Apparently he’s not read C. S. Lewis, whom he refers to on page 117. Lewis in the passage referred to was not trying to use Scripture to persuade people to believe in God. Lewis was refuting the claim that Jesus was simply a “great moral teacher” but not God. Lewis said, “A man who was merely a man and said the sort of things Jesus said would not be a great moral teacher. He would either be a lunatic … or else he would be the Devil of Hell. You must make your choice. Either this man was, and is, the Son of God: or else a madman or something worse.” (Mere Christianity, page 56). Dawkins’“fourth possibility … that Jesus was honestly mistaken” is simply a restatement of Lewis’ “lunatic” reference. However, Dawkins simply writes the whole matter off by saying, “There is no good historical evidence that he (Jesus) ever thought he was divine.” This he does by simply denying that the Gospels are historical documents. In one place, he even claims that, “It is possible to mount a serious, though not widely supported historical case that Jesus never existed” (page 122), though he concedes that Jesus probably did.

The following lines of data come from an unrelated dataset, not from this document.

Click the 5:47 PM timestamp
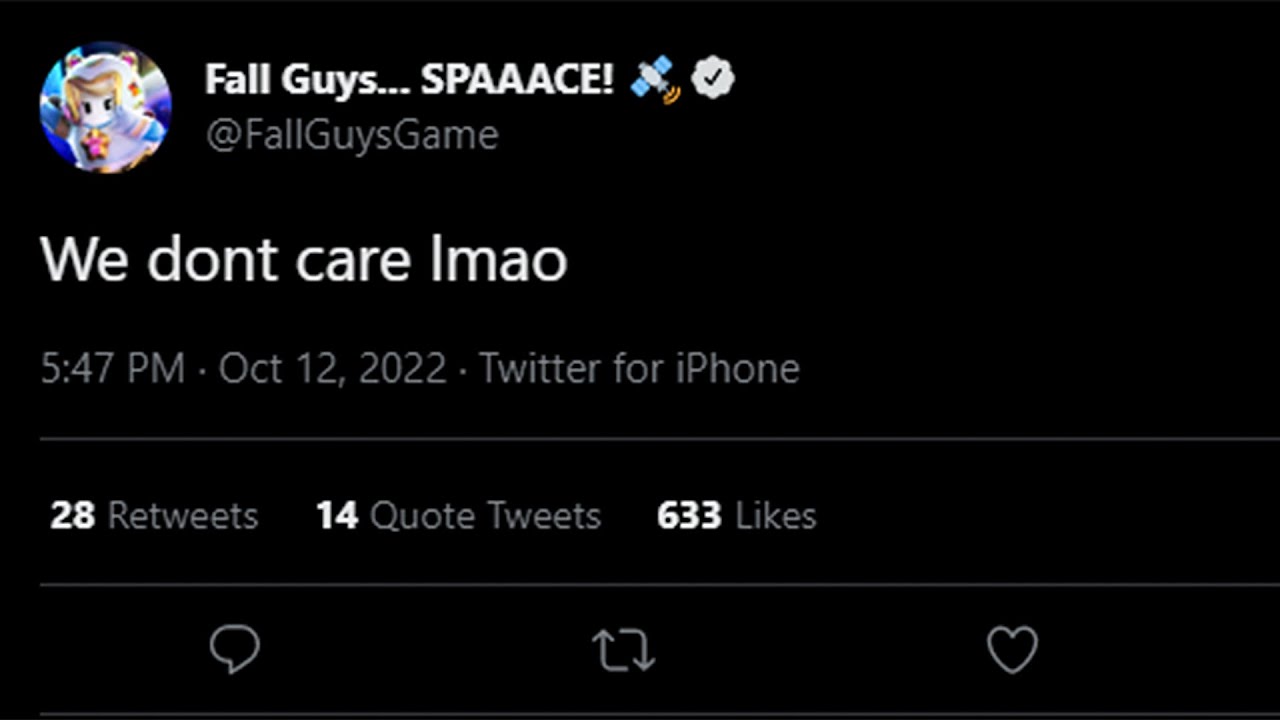 [112, 369]
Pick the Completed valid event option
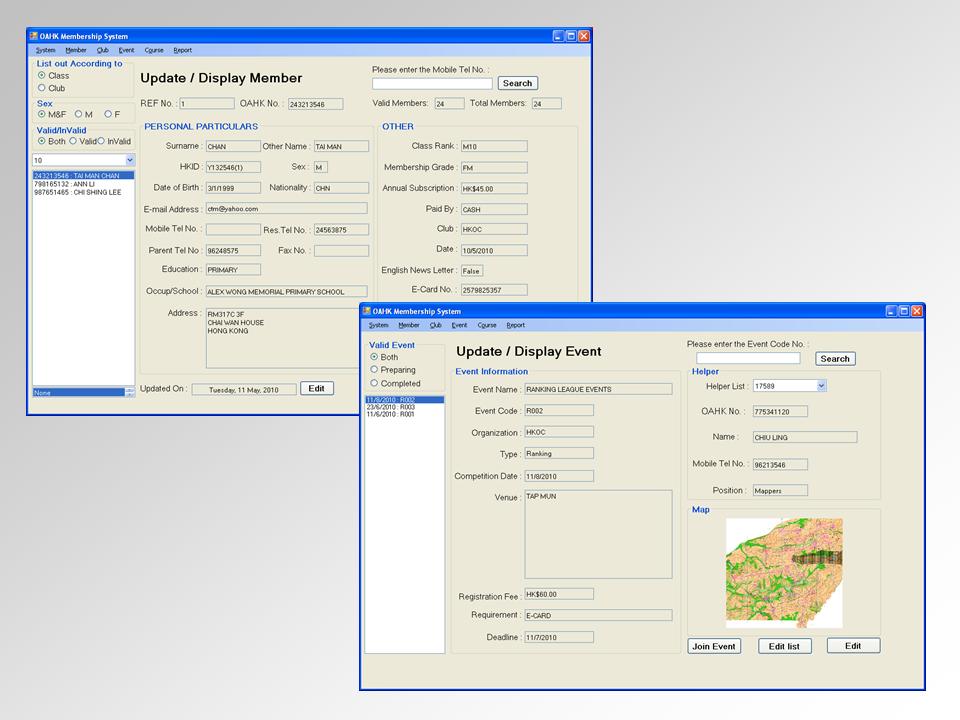 click(374, 383)
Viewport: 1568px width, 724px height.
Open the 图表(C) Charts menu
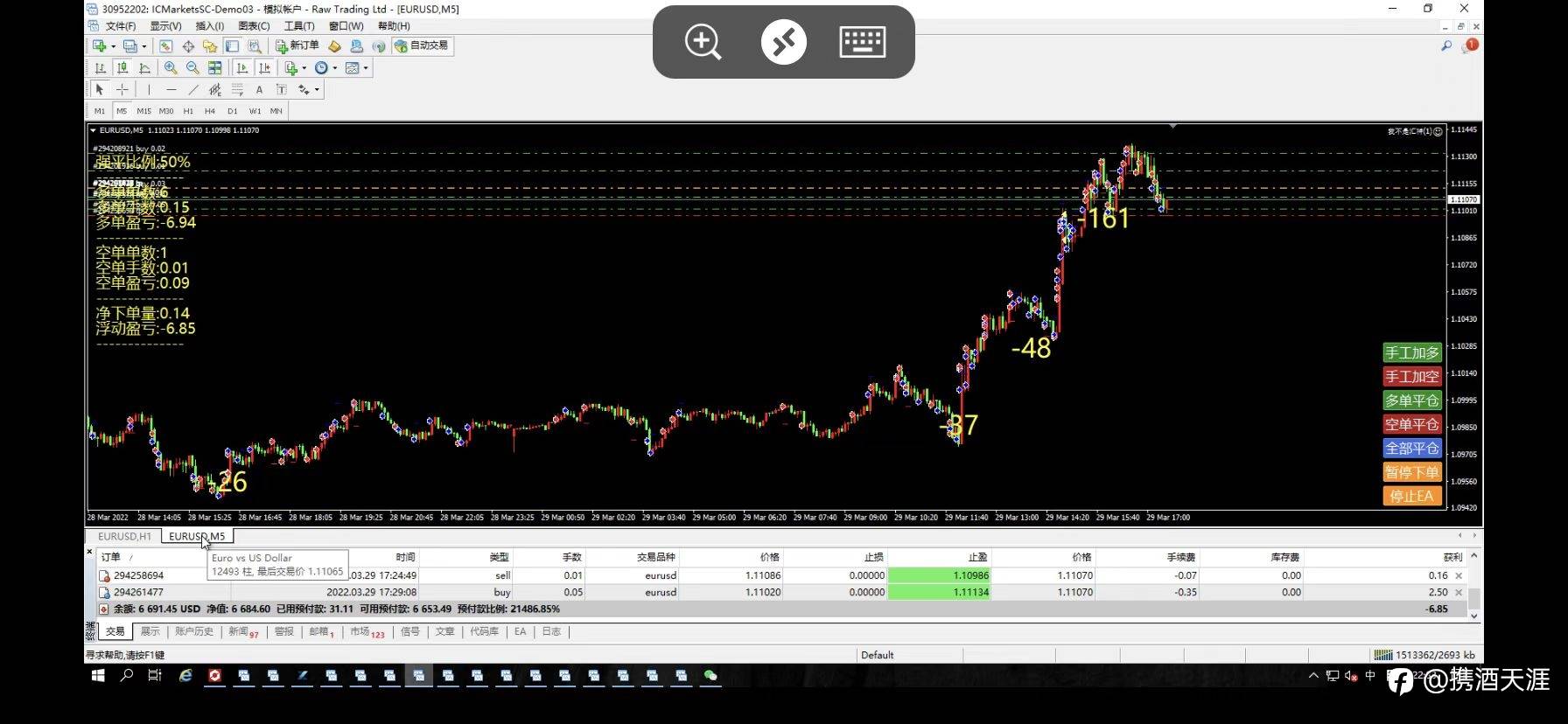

The other “rebuttals” in the chapter are much the same: use evidence wherever you find it; use “experts” when they agree. However, I think I find that much of Dawkins’ arguing has its source in a sort of intellectual snobbery – a sort of gnosticism. “Atheists are likely to be drawn from among the better educated and more intelligent” (page 129). He and his fellow atheistic scientists are smarter than the average uneducated masses. That should settle the matter! Nyeah, nyeah, nyeah!

Dawkins makes an interesting attempt at refuting Pascal’s Wager: the argument that whatever the odds are, for or against God’s existence, one is safer by deciding to believe in God, as the eternal consequences outweigh the temporal (page 130). He claims that, “Believing is not something you can decide to do as a matter of policy.” And “What’s so special about believing?” (page 131). Well, if believing is not a big deal, why is he trying so hard to dissuade us from believing? I think Mr. Dawkins really does think believing is important. He has a belief system that he has decided to take and would like his readers to make the same decision.